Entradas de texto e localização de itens
#####

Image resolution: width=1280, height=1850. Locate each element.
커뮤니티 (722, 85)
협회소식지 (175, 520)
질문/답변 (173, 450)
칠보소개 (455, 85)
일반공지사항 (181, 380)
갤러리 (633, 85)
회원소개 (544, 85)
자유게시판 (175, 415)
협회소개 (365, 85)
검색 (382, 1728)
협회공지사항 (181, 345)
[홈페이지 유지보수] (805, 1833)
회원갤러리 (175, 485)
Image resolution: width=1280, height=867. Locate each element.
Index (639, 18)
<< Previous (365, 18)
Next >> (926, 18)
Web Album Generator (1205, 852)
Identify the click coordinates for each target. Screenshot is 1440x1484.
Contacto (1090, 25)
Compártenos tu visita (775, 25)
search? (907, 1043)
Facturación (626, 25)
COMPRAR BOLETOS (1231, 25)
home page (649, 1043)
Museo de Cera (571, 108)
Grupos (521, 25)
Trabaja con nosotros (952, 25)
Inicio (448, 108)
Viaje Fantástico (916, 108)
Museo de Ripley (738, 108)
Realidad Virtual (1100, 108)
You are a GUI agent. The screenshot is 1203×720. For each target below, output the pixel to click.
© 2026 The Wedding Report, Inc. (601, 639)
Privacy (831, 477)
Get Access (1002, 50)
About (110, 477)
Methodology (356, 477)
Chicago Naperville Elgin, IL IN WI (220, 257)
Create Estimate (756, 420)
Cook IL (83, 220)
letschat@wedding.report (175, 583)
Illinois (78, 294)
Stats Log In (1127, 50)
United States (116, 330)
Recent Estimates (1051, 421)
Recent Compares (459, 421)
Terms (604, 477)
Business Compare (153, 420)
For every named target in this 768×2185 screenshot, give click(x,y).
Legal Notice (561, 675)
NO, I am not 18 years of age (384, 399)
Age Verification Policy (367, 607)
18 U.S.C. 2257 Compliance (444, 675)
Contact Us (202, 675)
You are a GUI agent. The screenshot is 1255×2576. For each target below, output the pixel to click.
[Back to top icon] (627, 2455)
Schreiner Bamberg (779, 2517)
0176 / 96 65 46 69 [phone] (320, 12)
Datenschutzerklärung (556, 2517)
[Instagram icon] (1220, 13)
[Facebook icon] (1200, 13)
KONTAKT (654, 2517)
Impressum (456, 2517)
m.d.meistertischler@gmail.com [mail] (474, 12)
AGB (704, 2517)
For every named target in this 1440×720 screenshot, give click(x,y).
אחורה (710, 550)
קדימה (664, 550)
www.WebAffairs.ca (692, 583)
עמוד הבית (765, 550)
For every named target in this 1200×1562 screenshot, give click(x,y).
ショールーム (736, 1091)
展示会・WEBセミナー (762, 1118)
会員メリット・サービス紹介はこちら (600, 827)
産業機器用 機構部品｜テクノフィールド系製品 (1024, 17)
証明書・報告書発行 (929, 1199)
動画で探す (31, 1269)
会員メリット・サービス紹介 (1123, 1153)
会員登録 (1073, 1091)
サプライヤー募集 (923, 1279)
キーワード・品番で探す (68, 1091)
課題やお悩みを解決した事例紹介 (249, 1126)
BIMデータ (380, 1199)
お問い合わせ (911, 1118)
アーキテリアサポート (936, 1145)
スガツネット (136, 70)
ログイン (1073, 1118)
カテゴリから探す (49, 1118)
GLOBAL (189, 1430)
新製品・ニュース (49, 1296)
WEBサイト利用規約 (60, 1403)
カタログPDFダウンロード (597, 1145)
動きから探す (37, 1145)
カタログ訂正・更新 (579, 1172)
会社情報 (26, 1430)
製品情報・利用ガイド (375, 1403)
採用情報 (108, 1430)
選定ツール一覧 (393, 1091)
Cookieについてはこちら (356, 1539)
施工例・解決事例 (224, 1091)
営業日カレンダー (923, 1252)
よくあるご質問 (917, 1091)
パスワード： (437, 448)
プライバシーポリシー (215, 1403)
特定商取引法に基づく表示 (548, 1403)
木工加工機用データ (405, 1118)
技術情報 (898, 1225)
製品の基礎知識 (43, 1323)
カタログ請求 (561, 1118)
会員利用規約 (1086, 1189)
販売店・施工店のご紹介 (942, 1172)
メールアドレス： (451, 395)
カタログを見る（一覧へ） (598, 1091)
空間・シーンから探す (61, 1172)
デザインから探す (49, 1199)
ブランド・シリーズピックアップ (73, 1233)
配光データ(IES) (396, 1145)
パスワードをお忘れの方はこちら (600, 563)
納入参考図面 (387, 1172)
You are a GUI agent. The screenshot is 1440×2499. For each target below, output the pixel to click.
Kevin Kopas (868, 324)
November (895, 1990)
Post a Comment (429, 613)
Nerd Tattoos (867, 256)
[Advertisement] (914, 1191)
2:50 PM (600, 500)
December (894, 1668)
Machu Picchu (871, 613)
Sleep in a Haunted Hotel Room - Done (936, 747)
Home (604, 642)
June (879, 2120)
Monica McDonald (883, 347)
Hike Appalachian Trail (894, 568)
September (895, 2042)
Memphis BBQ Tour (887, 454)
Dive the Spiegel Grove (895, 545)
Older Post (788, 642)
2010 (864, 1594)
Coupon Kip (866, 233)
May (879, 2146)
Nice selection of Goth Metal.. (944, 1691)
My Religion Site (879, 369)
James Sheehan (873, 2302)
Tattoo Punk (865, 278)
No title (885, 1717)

#####

Devolva todas as linhas acima, do começo ao fim, sem mudar nada.

Image resolution: width=1280, height=1850. Locate each element.
커뮤니티 (722, 85)
협회소식지 (175, 520)
질문/답변 (173, 450)
칠보소개 (455, 85)
일반공지사항 (181, 380)
갤러리 (633, 85)
회원소개 (544, 85)
자유게시판 (175, 415)
협회소개 (365, 85)
검색 (382, 1728)
협회공지사항 (181, 345)
[홈페이지 유지보수] (805, 1833)
회원갤러리 (175, 485)
Image resolution: width=1280, height=867. Locate each element.
Index (639, 18)
<< Previous (365, 18)
Next >> (926, 18)
Web Album Generator (1205, 852)
Identify the click coordinates for each target. Screenshot is 1440x1484.
Contacto (1090, 25)
Compártenos tu visita (775, 25)
search? (907, 1043)
Facturación (626, 25)
COMPRAR BOLETOS (1231, 25)
home page (649, 1043)
Museo de Cera (571, 108)
Grupos (521, 25)
Trabaja con nosotros (952, 25)
Inicio (448, 108)
Viaje Fantástico (916, 108)
Museo de Ripley (738, 108)
Realidad Virtual (1100, 108)
You are a GUI agent. The screenshot is 1203×720. For each target below, output the pixel to click.
© 2026 The Wedding Report, Inc. (601, 639)
Privacy (831, 477)
Get Access (1002, 50)
About (110, 477)
Methodology (356, 477)
Chicago Naperville Elgin, IL IN WI (220, 257)
Create Estimate (756, 420)
Cook IL (83, 220)
letschat@wedding.report (175, 583)
Illinois (78, 294)
Stats Log In (1127, 50)
United States (116, 330)
Recent Estimates (1051, 421)
Recent Compares (459, 421)
Terms (604, 477)
Business Compare (153, 420)
For every named target in this 768×2185 screenshot, give click(x,y).
Legal Notice (561, 675)
NO, I am not 18 years of age (384, 399)
Age Verification Policy (367, 607)
18 U.S.C. 2257 Compliance (444, 675)
Contact Us (202, 675)
You are a GUI agent. The screenshot is 1255×2576. For each target below, output the pixel to click.
[Back to top icon] (627, 2455)
Schreiner Bamberg (779, 2517)
0176 / 96 65 46 69 [phone] (320, 12)
Datenschutzerklärung (556, 2517)
[Instagram icon] (1220, 13)
[Facebook icon] (1200, 13)
KONTAKT (654, 2517)
Impressum (456, 2517)
m.d.meistertischler@gmail.com [mail] (474, 12)
AGB (704, 2517)
For every named target in this 1440×720 screenshot, give click(x,y).
אחורה (710, 550)
קדימה (664, 550)
www.WebAffairs.ca (692, 583)
עמוד הבית (765, 550)
For every named target in this 1200×1562 screenshot, give click(x,y).
ショールーム (736, 1091)
展示会・WEBセミナー (762, 1118)
会員メリット・サービス紹介はこちら (600, 827)
産業機器用 機構部品｜テクノフィールド系製品 (1024, 17)
証明書・報告書発行 (929, 1199)
動画で探す (31, 1269)
会員メリット・サービス紹介 (1123, 1153)
会員登録 (1073, 1091)
サプライヤー募集 (923, 1279)
キーワード・品番で探す (68, 1091)
課題やお悩みを解決した事例紹介 (249, 1126)
BIMデータ (380, 1199)
お問い合わせ (911, 1118)
アーキテリアサポート (936, 1145)
スガツネット (136, 70)
ログイン (1073, 1118)
カテゴリから探す (49, 1118)
GLOBAL (189, 1430)
新製品・ニュース (49, 1296)
WEBサイト利用規約 (60, 1403)
カタログPDFダウンロード (597, 1145)
動きから探す (37, 1145)
カタログ訂正・更新 (579, 1172)
会社情報 (26, 1430)
製品情報・利用ガイド (375, 1403)
採用情報 (108, 1430)
選定ツール一覧 (393, 1091)
Cookieについてはこちら (356, 1539)
施工例・解決事例 (224, 1091)
営業日カレンダー (923, 1252)
よくあるご質問 (917, 1091)
パスワード： (437, 448)
プライバシーポリシー (215, 1403)
特定商取引法に基づく表示 (548, 1403)
木工加工機用データ (405, 1118)
技術情報 (898, 1225)
製品の基礎知識 (43, 1323)
カタログ請求 (561, 1118)
会員利用規約 (1086, 1189)
販売店・施工店のご紹介 (942, 1172)
メールアドレス： (451, 395)
カタログを見る（一覧へ） (598, 1091)
空間・シーンから探す (61, 1172)
デザインから探す (49, 1199)
ブランド・シリーズピックアップ (73, 1233)
配光データ(IES) (396, 1145)
パスワードをお忘れの方はこちら (600, 563)
納入参考図面 (387, 1172)
You are a GUI agent. The screenshot is 1440×2499. For each target below, output the pixel to click.
Kevin Kopas (868, 324)
November (895, 1990)
Post a Comment (429, 613)
Nerd Tattoos (867, 256)
[Advertisement] (914, 1191)
2:50 PM (600, 500)
December (894, 1668)
Machu Picchu (871, 613)
Sleep in a Haunted Hotel Room - Done (936, 747)
Home (604, 642)
June (879, 2120)
Monica McDonald (883, 347)
Hike Appalachian Trail (894, 568)
September (895, 2042)
Memphis BBQ Tour (887, 454)
Dive the Spiegel Grove (895, 545)
Older Post (788, 642)
2010 (864, 1594)
Coupon Kip (866, 233)
May (879, 2146)
Nice selection of Goth Metal.. (944, 1691)
My Religion Site (879, 369)
James Sheehan (873, 2302)
Tattoo Punk (865, 278)
No title (885, 1717)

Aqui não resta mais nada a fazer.